RECORDS |
++++++++++

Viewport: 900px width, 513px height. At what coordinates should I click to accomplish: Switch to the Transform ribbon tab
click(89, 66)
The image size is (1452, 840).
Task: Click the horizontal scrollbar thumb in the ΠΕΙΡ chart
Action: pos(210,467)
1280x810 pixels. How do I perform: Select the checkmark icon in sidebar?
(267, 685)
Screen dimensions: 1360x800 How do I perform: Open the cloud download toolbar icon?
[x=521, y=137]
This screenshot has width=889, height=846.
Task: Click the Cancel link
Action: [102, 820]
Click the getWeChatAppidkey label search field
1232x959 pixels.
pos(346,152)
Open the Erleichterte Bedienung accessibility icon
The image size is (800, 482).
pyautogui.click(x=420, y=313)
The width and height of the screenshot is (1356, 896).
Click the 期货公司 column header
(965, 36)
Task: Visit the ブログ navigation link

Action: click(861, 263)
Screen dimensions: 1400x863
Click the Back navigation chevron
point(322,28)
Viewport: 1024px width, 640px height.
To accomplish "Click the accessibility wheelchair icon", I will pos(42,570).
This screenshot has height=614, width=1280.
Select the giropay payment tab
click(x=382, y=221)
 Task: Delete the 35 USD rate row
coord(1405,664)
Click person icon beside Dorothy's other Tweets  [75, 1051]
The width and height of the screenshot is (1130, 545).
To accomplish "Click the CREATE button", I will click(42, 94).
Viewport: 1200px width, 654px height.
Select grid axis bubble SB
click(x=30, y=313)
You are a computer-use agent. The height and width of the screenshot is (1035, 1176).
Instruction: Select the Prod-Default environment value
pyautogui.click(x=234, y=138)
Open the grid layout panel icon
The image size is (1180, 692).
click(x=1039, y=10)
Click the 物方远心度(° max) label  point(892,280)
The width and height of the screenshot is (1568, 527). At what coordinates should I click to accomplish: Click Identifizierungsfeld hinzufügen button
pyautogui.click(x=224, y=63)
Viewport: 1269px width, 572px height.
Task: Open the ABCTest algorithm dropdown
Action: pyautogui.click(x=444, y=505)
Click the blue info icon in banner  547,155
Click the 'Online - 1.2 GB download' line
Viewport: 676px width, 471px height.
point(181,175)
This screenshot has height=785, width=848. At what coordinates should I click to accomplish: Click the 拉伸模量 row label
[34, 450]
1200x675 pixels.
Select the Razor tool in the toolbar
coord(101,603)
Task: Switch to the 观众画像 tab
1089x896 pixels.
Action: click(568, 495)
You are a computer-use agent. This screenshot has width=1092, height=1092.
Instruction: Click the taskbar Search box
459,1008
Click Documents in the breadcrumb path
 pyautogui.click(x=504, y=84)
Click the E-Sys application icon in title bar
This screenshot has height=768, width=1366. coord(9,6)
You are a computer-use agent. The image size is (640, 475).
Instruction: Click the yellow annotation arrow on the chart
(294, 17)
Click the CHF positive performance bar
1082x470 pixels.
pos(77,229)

++++++++++

PROBLEM STATEMENT |
Each entry above, in full, should be output exactly as it reads.

EXPECTED OUTPUT |
Viewport: 900px width, 513px height. At what coordinates should I click to accomplish: Switch to the Transform ribbon tab
click(89, 66)
The image size is (1452, 840).
Task: Click the horizontal scrollbar thumb in the ΠΕΙΡ chart
Action: pos(210,467)
1280x810 pixels. How do I perform: Select the checkmark icon in sidebar?
(267, 685)
Screen dimensions: 1360x800 How do I perform: Open the cloud download toolbar icon?
[x=521, y=137]
This screenshot has width=889, height=846.
Task: Click the Cancel link
Action: [102, 820]
Click the getWeChatAppidkey label search field
1232x959 pixels.
pos(346,152)
Open the Erleichterte Bedienung accessibility icon
The image size is (800, 482).
pyautogui.click(x=420, y=313)
The width and height of the screenshot is (1356, 896).
Click the 期货公司 column header
(965, 36)
Task: Visit the ブログ navigation link

Action: click(861, 263)
Screen dimensions: 1400x863
Click the Back navigation chevron
point(322,28)
Viewport: 1024px width, 640px height.
To accomplish "Click the accessibility wheelchair icon", I will pos(42,570).
This screenshot has height=614, width=1280.
Select the giropay payment tab
click(x=382, y=221)
 Task: Delete the 35 USD rate row
coord(1405,664)
Click person icon beside Dorothy's other Tweets  [75, 1051]
The width and height of the screenshot is (1130, 545).
To accomplish "Click the CREATE button", I will click(42, 94).
Viewport: 1200px width, 654px height.
Select grid axis bubble SB
click(x=30, y=313)
You are a computer-use agent. The height and width of the screenshot is (1035, 1176).
Instruction: Select the Prod-Default environment value
pyautogui.click(x=234, y=138)
Open the grid layout panel icon
The image size is (1180, 692).
click(x=1039, y=10)
Click the 物方远心度(° max) label  point(892,280)
The width and height of the screenshot is (1568, 527). At what coordinates should I click to accomplish: Click Identifizierungsfeld hinzufügen button
pyautogui.click(x=224, y=63)
Viewport: 1269px width, 572px height.
Task: Open the ABCTest algorithm dropdown
Action: pyautogui.click(x=444, y=505)
Click the blue info icon in banner  547,155
Click the 'Online - 1.2 GB download' line
Viewport: 676px width, 471px height.
point(181,175)
This screenshot has height=785, width=848. At what coordinates should I click to accomplish: Click the 拉伸模量 row label
[34, 450]
1200x675 pixels.
Select the Razor tool in the toolbar
coord(101,603)
Task: Switch to the 观众画像 tab
1089x896 pixels.
Action: click(568, 495)
You are a computer-use agent. This screenshot has width=1092, height=1092.
Instruction: Click the taskbar Search box
459,1008
Click Documents in the breadcrumb path
 pyautogui.click(x=504, y=84)
Click the E-Sys application icon in title bar
This screenshot has height=768, width=1366. coord(9,6)
You are a computer-use agent. The image size is (640, 475).
Instruction: Click the yellow annotation arrow on the chart
(294, 17)
Click the CHF positive performance bar
1082x470 pixels.
pos(77,229)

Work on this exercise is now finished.